La implementación de las nuevas normas de reporte de ciberataques para operadores de infraestructura crítica en Estados Unidos se aproxima, tras la publicación de un aviso de propuesta de reglamentación por parte del gobierno federal para la Ley de Reporte de Incidentes Cibernéticos para Infraestructura Crítica (CIRCIA, por sus siglas en inglés).
El Presidente Joe Biden firmó CIRCIA en marzo de 2022, iniciando un plazo de dos años para que la Agencia de Ciberseguridad e Infraestructura de EE.UU. (CISA) propusiera una normativa. Según la propuesta de 447 páginas, las organizaciones que pertenecen a cualquiera de los 16 sectores de infraestructura crítica de Estados Unidos deberán reportar «incidentes cibernéticos sustanciales» dentro de las 72 horas posteriores a su descubrimiento. Esto incluye cualquier intrusión digital que cause un daño sustancial, represente una amenaza significativa para la capacidad de funcionamiento de la organización, o ponga en riesgo la seguridad nacional, la salud pública o la seguridad.
Además, estas organizaciones tendrán que reportar los pagos por rescate dentro de las 24 horas. Estos informes permitirán una respuesta rápida, el despliegue de recursos y asistencia a las víctimas, el análisis de informes entre sectores para identificar tendencias y la rápida distribución de esa información a defensores de redes para advertir a otras posibles víctimas.
Los informes no serán divulgados públicamente, con el fin de fomentar el cumplimiento y proteger a quienes proveen servicios críticos al público. Sin embargo, se compartirá «información clave» sobre un ciberataque, anonimizando a la víctima específica, con los sectores industriales relevantes para ayudarles a protegerse contra problemas subsiguientes.
La normativa propone una excepción para organizaciones de infraestructura crítica que caigan bajo el estándar de tamaño de pequeña empresa de la Administración de Pequeñas Empresas de EE.UU., basado en el número de empleados o ingresos anuales. Esto significa que algunos pequeños sistemas de agua y aguas residuales, o cooperativas energéticas, por ejemplo, no tendrán que cumplir con los requisitos de reporte.
Estos incidentes cibernéticos se reportarán a CISA a través de un sitio web, que se lanzará junto con la regla final.

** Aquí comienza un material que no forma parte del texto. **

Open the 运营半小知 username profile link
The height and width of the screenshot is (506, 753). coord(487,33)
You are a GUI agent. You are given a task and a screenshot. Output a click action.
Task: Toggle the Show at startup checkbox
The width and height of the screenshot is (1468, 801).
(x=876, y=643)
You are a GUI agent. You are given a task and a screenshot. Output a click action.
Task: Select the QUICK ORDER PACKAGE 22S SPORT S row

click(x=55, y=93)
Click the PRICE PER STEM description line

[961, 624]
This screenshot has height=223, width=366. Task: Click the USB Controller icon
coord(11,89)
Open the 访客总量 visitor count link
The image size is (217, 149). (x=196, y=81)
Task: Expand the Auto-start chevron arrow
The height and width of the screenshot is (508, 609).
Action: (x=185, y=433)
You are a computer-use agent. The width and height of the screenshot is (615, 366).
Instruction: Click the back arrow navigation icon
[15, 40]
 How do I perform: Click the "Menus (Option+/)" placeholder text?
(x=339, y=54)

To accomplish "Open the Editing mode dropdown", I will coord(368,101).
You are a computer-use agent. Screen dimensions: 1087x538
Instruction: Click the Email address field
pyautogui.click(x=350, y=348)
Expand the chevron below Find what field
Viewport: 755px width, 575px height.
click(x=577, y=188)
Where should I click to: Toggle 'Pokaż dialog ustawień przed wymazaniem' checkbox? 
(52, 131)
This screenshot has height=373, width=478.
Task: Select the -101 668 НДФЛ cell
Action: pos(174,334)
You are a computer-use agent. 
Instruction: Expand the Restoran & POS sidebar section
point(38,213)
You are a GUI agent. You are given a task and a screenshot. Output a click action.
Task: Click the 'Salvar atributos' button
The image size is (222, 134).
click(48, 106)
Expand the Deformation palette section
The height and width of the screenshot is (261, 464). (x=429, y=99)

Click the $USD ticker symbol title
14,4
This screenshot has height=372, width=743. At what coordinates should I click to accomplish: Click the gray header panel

Hasta entonces, CISA desarrollará guías detalladas para el reporte, incluyendo los procedimientos específicos e información requerida, y trabajará con otras agencias gubernamentales para simplificar los requisitos de reporte para las organizaciones críticas.
La información requerida será técnica, incluyendo indicadores de compromiso, una lista de vulnerabilidades que podrían haberse utilizado en el ataque cibernético, y el impacto del incidente en los sistemas y operaciones.
La propuesta se publicará en el Registro Federal el 4 de abril, y desde entonces el público tendrá 60 días para enviar comentarios escritos antes de que las regulaciones se conviertan en ley. CISA espera publicar la regla final dentro de 18 meses después de que cierre el período de comentarios públicos.